Coconut milk is a common ingredient in Far East and Indian sub-continent cooking. While it may be purchased canned, it is frequently made at home by shredding fresh coconut, soaking in water and thoroughly blending it. It is then allowed to strain through a cheese cloth, where the fresh coconut milk is collected for use in different recipes.
Coconut milk may also be obtained in the same way by using dried shredded coconut, if fresh coconut is not readily available.
Other than being tasty and a highly nutritious, it is a very good substitute for dairy products in baking and cooking. It is usually suitable for people with dairy and soy allergies, and people who have a problem using nut or grain based milks.
Coconut Milk Nutritional Facts
Coconut milk, in fact ‘anything’ coconut, is extremely good for you (I use a lot of coconut oil – for cooking, spreads, as a sauce and sometimes I just eat it direct out of the tub!). It is a rich source of many vitamins and minerals.
It delivers high quantities of vital minerals like iron, potassium, zinc, magnesium, and calcium in addition to vitamins C and E. It also contains small amounts of vitamin K, niacin, folate, vitamin B6, thiamine, phosphorus, manganese, copper and selenium.
One cup of the milk (approximately 240 grams) contains about 13 grams of carbohydrates, 5 grams of fiber, 5 grams of protein and 57 grams of fats. The same cup also contains 552 calories. But don’t let that calorie count fool you, because these are healthy fat calories.
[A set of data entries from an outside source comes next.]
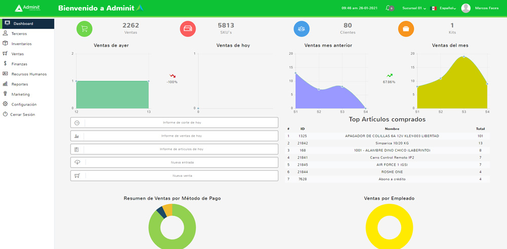Open Inventarios in the sidebar
This screenshot has width=507, height=249.
[x=21, y=44]
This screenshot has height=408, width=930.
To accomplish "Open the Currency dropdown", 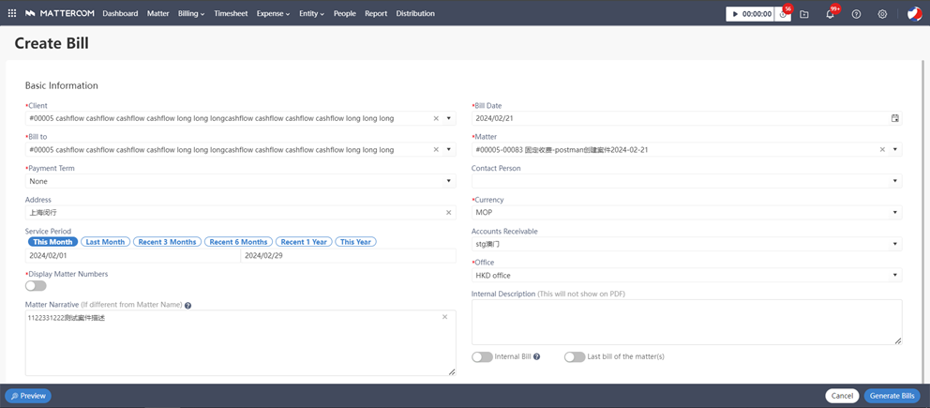I will pos(894,213).
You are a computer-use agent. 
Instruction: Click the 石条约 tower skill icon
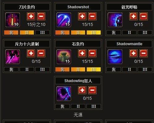(x=64, y=57)
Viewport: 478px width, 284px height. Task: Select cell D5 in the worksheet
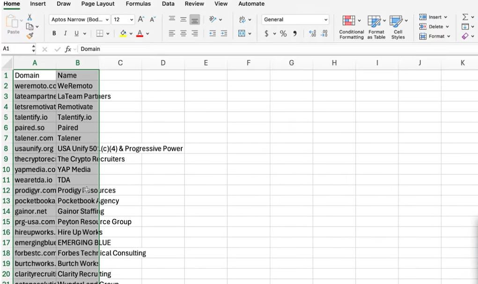pos(163,117)

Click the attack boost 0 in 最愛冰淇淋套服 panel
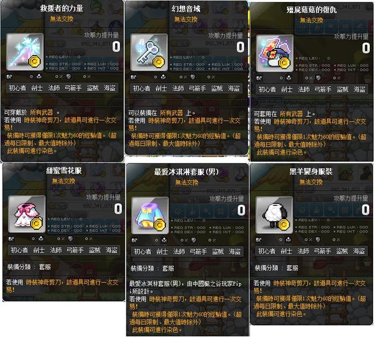click(241, 210)
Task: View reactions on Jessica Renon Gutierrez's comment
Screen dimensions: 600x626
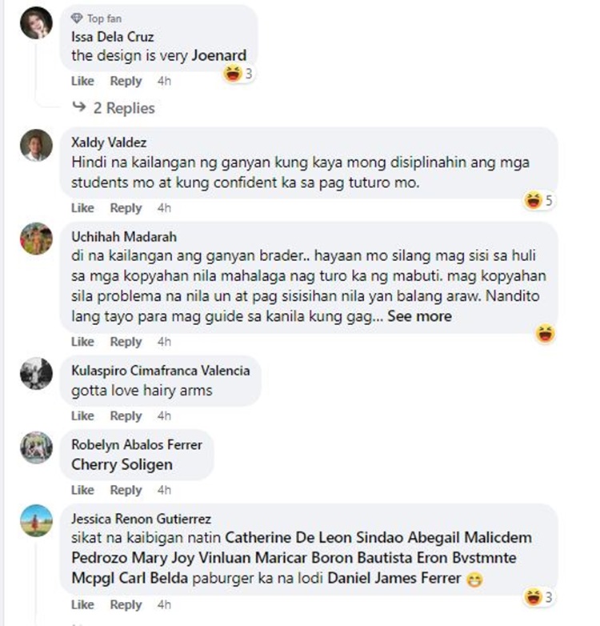Action: (538, 597)
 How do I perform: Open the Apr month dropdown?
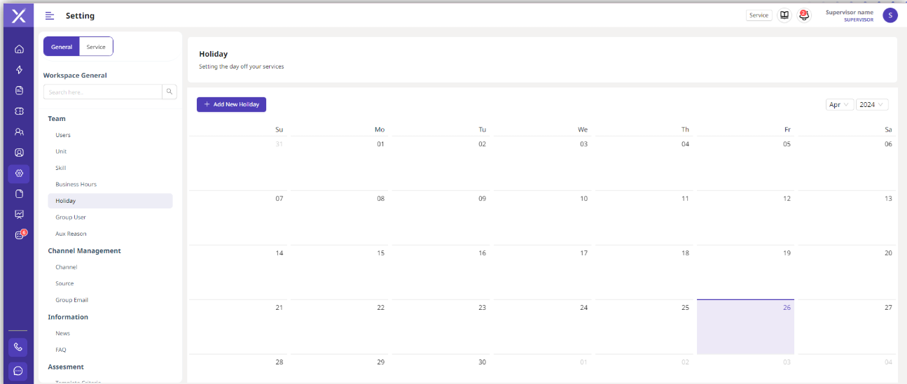(839, 104)
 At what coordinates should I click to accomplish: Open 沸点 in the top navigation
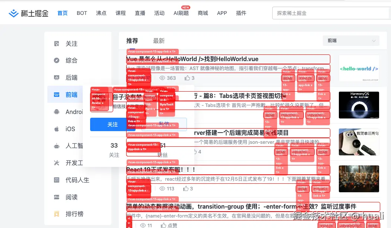(x=101, y=13)
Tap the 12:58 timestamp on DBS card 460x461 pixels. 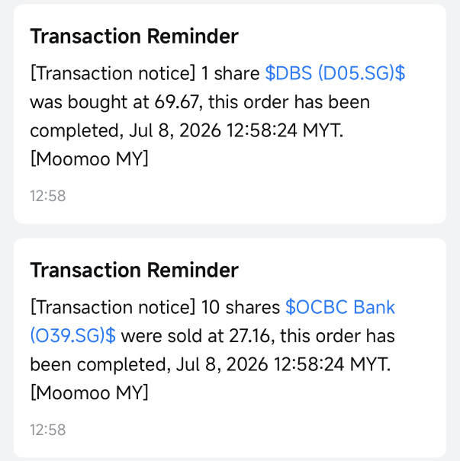coord(47,196)

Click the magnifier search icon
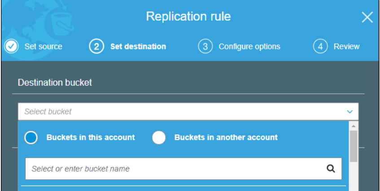pyautogui.click(x=331, y=169)
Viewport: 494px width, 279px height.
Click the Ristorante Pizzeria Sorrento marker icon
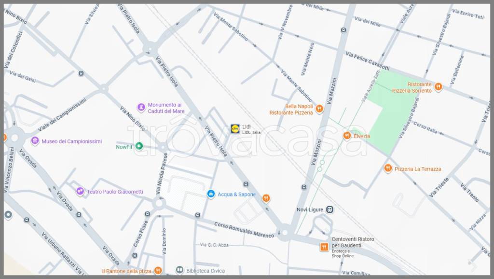[438, 87]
Health Benefits of Coconut Milk
The medium-chain fats found in coconut milk contain generous amounts of lauric acid, which is an anti-fungal, anti-viral and anti-microbial. In the body, lauric acid is converted into monolaurin which helps to fight serious diseases like herpes, influenza and even HIV. Lauric acid aids in maintaining elasticity of arteries, and keeps them clean, which reduces the risks of conditions like heart disease and atherosclerosis.
The high level of vitamin K wards off anemia. The selenium in the milk is an antioxidant that eliminates free radicals from the body, lowering the risk of joint inflammation and reducing joint pain. The vitamin C and copper are responsible for slowing down the aging process, and maintaining elasticity of the skin while delaying wrinkles, age spots and sagging skin.
Coconut milk is potent source phosphorus, which is a major contributor for strong bones.
How to Make a Basic Maca and Coconut Smoothie
- ½ cup coconut milk
- tablespoon maca powder
- 1 medium banana
- 1 tablespoon honey
- 1 cup of ice
Whack all the ingredients in your blender and flick the switch until smooth. Enjoy!
You might also like to add, or swap some of the coconut milk for yogurt or almond milk, for an alternative flavor.